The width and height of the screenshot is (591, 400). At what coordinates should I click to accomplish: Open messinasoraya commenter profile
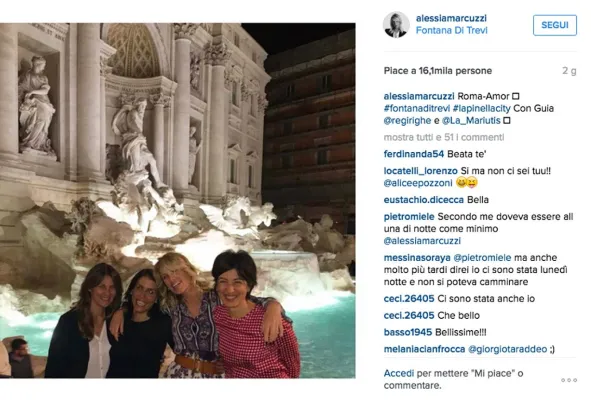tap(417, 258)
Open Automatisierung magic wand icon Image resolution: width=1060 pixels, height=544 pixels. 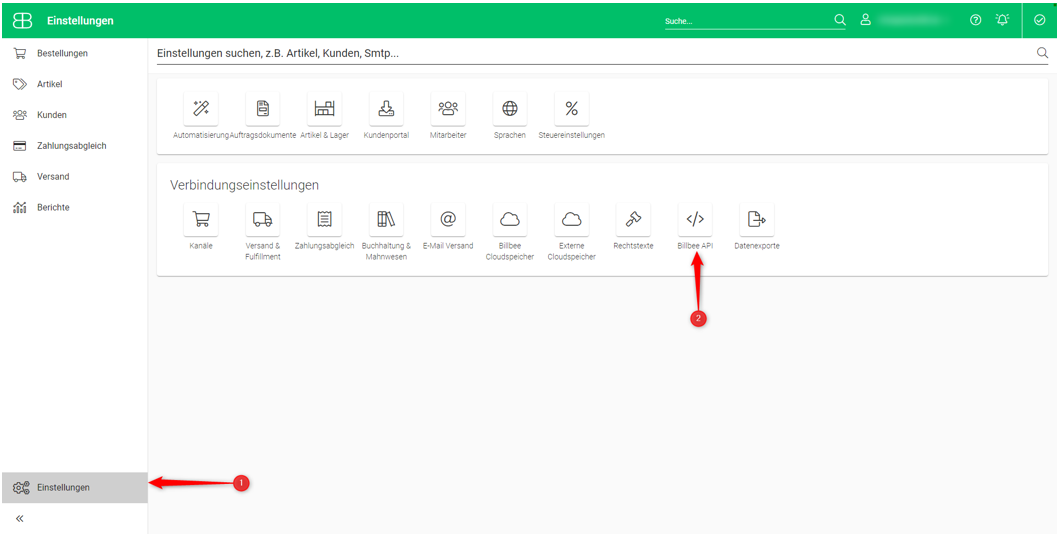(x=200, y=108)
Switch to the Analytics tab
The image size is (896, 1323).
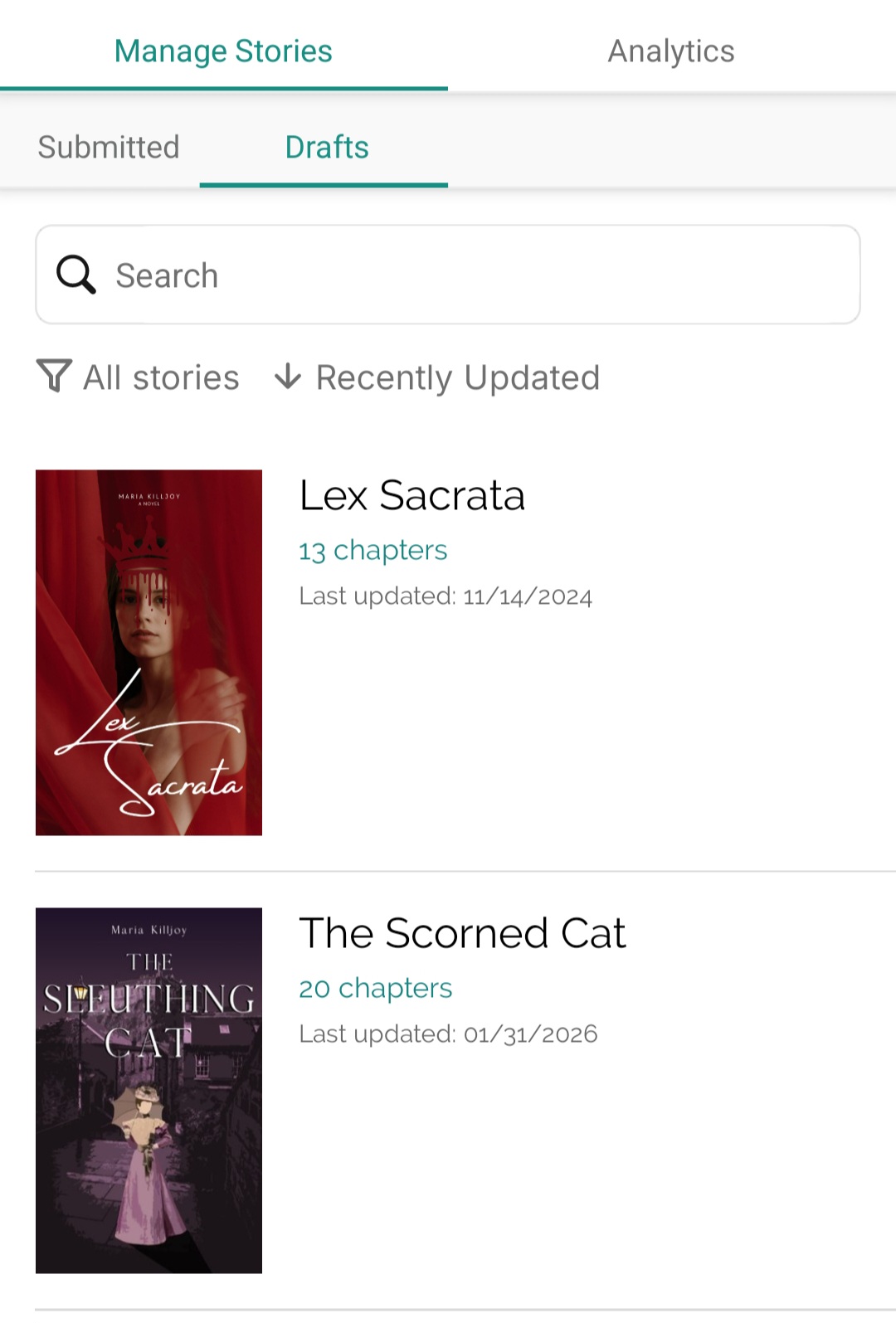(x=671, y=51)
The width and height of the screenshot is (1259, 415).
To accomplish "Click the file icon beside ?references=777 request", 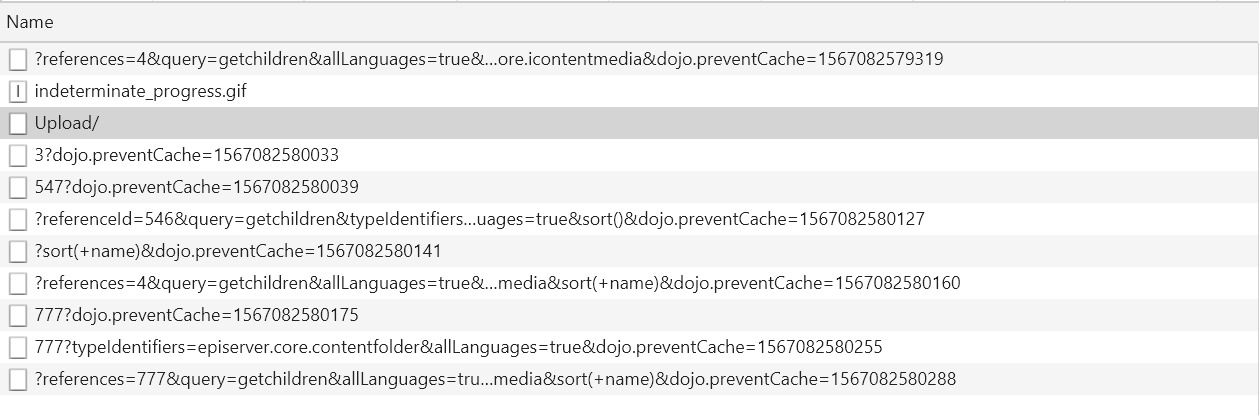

▶ _Task details_:
Starting at the line that contains "Switch to the Analytics tab", restate every line through the end of the records exactly as written, but leave the pictures out.

▶ _Solution to this task_:
Switch to the Analytics tab
The image size is (896, 1323).
(x=671, y=51)
The width and height of the screenshot is (1259, 415).
To accomplish "Click the file icon beside ?references=777 request", 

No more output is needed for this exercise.